Description: To: TIBCO CUSTOMER, OEM PARTNERS AND DISTRIBUTORS Subject: Statement regarding the GNU Bash vulnerabilities
Dear TIBCO Customer,
TIBCO has received customer and partner inquiries regarding the recently announced GNU Bash vulnerabilities (CVE 2014-6271 and CVE-2014-7169). We have completed an evaluation of our currently shipping products, and no TIBCO products expose the Bash vulnerabilities.
Although no TIBCO products expose the vulnerabilities of Bash, the following products are known to contain a vulnerable version of Bash, no other products ship with any version of Bash.
Software
TIBCO LogLogic® Log Management Intelligence
TIBCO LogLogic® Enterprise Virtual Appliance
TIBCO LogLogic® Security Event Manager
Appliances - LogLogic
TIBCO LogLogic® ST Appliance
TIBCO LogLogic® LX Appliance
TIBCO LogLogic® MX Appliance
TIBCO LogLogic® Security Event Manager Appliance
TIBCO LogLogic® Security Event Viewer Appliance
Appliances - Messaging
TIBCO Enterprise Message Service Appliance™
TIBCO FTL® Message Switch
TIBCO FTL Rendezvous® Network Server
TIBCO Messaging Appliance™ P-7500
TIBCO will incorporate a new version of ‘bash’ into the next Service Pack for each of the above affected products.

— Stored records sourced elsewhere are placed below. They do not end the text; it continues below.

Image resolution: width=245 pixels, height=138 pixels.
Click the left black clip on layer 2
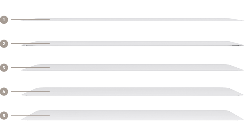pos(30,46)
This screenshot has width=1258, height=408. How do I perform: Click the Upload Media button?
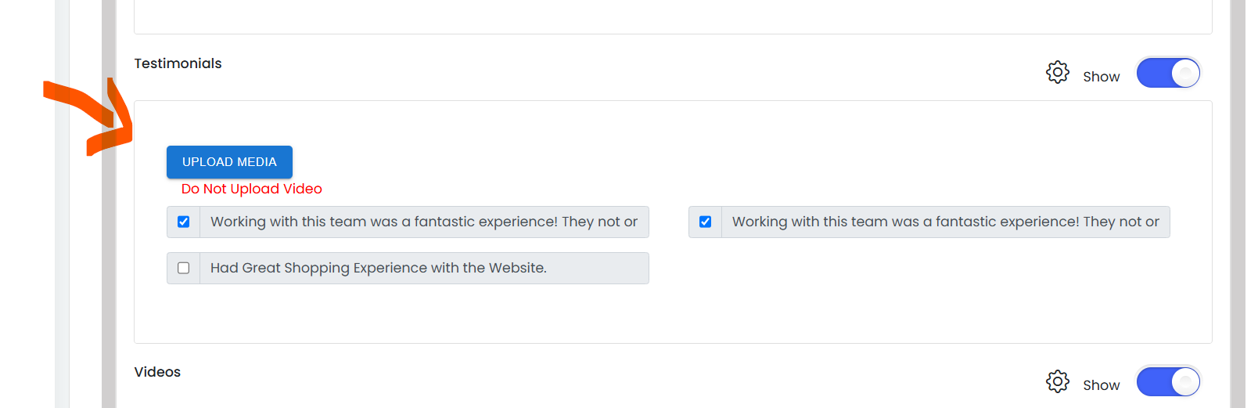(x=229, y=162)
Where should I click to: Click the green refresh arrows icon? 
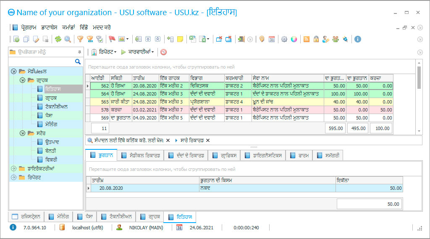pos(58,39)
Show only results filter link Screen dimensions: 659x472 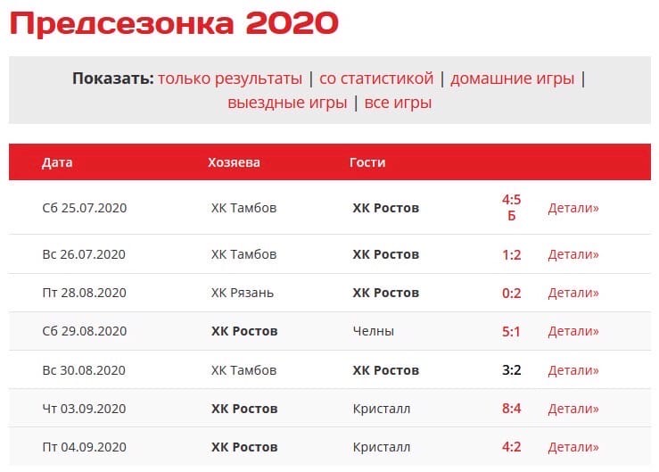click(x=230, y=79)
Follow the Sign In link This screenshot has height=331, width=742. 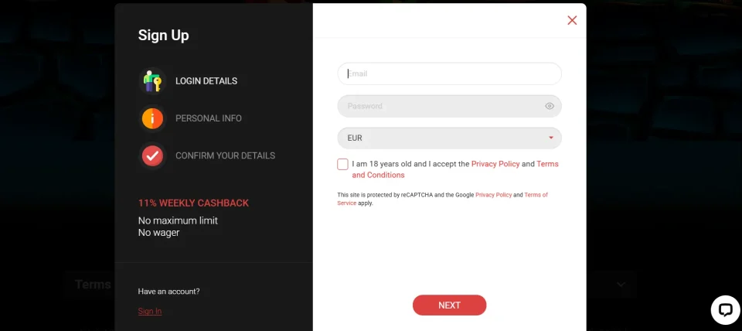coord(149,311)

Announcements regarding the availability of individual product updates will be published as Late Breaking News (LBN) articles.
To be notified when a new Service Pack is available:
Log in to TIBCO Support Central
Navigate to the My Profile tab
Select Knowledge Base subscription
Create a subscription for each of the products about which you wish to be notified. Be sure to select the box labelled LBN.
Once you have created a subscription, you will receive notification as soon as an LBN is published for the selected product.
In addition to TIBCO’s shipped products, all TIBCO’s hosted, managed, and Cloud services have been examined and the vulnerabilities of these two CVEs are not exposed directly or by any other attack vector. These hosted, managed, and Cloud Services are in the process of being patched as Best Practices dictate.